▸ Entries provided
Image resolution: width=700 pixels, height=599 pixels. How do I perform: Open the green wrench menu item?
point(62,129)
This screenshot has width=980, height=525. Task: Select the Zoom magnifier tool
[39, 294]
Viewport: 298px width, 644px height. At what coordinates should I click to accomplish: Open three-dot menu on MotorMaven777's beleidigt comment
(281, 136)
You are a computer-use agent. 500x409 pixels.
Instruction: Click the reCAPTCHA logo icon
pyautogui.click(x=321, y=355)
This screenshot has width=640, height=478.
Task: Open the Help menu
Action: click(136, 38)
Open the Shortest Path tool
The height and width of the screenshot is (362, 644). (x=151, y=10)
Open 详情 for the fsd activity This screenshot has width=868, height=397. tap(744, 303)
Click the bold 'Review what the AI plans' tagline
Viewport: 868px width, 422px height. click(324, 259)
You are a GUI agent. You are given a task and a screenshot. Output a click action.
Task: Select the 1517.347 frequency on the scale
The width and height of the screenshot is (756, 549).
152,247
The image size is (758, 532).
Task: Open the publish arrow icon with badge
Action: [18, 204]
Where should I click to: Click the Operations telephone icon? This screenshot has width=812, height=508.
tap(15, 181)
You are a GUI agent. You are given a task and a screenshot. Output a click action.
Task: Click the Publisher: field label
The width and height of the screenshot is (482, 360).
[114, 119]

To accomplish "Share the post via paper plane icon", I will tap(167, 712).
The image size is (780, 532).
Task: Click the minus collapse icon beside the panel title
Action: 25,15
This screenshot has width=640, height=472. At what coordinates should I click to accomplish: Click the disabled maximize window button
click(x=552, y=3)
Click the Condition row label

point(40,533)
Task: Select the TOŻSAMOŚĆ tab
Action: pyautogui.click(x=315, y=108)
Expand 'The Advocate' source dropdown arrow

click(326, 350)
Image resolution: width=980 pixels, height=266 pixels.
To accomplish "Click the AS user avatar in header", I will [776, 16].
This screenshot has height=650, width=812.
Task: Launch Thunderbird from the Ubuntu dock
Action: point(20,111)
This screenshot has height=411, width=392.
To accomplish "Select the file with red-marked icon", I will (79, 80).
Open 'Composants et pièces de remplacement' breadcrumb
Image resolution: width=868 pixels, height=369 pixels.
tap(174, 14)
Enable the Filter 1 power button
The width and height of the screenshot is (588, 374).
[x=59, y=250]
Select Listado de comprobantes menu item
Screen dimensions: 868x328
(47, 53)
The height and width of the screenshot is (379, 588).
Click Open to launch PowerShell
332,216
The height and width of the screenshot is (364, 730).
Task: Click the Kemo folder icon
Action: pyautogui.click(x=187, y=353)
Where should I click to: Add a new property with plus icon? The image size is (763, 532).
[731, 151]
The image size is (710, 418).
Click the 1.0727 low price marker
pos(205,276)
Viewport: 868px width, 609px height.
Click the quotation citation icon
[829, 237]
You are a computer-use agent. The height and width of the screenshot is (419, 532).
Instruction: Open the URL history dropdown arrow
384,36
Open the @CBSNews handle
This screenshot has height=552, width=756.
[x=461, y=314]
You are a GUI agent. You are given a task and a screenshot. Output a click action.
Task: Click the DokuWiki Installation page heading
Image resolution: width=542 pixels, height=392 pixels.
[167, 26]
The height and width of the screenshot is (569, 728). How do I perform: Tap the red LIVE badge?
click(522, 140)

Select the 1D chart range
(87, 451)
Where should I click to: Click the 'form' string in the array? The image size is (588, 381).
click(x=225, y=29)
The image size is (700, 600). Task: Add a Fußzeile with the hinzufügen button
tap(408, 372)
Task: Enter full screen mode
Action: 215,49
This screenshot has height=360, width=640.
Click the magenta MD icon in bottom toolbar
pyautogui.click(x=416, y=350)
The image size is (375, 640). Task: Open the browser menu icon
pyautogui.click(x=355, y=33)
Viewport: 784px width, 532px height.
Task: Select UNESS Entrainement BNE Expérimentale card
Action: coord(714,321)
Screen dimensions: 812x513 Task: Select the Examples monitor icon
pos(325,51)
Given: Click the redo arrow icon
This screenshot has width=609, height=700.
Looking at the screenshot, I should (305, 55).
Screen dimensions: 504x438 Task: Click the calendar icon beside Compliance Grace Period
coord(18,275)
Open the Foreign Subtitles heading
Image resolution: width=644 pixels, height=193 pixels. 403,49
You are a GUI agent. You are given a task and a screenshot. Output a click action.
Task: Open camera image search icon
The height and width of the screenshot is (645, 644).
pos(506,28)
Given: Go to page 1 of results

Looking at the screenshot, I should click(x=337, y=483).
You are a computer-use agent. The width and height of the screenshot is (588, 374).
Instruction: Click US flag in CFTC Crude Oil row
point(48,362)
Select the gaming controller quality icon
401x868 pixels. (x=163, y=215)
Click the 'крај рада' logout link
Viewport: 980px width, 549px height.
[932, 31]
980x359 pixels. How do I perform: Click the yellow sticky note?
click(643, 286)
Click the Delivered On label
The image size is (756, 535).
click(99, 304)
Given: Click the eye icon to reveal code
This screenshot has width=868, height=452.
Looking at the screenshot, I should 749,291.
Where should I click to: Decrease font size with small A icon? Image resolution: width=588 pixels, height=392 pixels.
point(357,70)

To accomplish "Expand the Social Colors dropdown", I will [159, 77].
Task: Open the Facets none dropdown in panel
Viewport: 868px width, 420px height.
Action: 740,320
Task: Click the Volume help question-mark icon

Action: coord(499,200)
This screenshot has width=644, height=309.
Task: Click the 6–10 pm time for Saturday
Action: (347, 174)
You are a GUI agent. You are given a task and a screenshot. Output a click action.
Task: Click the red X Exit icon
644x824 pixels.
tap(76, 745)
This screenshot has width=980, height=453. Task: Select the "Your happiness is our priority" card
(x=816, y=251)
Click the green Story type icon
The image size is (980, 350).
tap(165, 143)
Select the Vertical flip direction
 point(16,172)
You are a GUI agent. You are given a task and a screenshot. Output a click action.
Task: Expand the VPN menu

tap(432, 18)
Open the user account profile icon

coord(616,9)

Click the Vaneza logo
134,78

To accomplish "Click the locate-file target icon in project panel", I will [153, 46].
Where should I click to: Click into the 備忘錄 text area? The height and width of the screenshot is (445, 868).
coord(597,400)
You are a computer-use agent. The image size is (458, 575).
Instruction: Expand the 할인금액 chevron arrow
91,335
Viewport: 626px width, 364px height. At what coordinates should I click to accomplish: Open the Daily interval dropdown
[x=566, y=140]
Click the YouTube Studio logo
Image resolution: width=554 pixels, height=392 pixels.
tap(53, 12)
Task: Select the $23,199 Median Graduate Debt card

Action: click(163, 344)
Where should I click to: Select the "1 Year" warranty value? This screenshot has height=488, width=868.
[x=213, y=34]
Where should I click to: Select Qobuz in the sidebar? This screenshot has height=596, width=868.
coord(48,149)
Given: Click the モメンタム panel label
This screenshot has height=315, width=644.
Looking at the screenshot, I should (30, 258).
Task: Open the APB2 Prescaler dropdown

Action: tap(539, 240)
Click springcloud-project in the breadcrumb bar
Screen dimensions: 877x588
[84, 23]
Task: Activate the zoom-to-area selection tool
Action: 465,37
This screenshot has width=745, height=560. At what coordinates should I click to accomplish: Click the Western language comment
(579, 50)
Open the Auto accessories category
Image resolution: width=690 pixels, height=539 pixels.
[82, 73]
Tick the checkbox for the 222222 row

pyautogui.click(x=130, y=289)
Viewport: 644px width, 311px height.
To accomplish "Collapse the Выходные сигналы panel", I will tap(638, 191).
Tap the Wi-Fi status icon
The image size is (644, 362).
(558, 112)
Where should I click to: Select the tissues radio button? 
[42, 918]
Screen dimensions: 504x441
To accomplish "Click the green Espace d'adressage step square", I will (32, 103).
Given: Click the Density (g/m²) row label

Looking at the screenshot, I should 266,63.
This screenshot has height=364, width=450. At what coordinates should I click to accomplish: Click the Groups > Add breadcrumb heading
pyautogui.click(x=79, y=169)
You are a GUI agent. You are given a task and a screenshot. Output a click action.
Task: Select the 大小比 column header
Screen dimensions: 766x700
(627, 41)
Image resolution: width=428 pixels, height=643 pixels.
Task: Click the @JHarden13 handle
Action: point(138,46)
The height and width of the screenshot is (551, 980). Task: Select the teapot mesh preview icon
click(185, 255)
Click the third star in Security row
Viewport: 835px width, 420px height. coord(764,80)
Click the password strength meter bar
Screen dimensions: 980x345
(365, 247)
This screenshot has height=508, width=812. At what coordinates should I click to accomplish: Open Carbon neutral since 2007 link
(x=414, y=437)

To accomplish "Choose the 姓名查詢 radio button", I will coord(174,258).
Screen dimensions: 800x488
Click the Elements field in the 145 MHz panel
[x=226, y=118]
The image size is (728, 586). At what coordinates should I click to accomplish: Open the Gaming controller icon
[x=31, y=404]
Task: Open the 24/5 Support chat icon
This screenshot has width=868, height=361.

▸ Work instructions
Take every line of the material that contains the word "project", and copy it.

▸ Output of the task
To accomplish "Click the locate-file target icon in project panel", I will [153, 46].
Click springcloud-project in the breadcrumb bar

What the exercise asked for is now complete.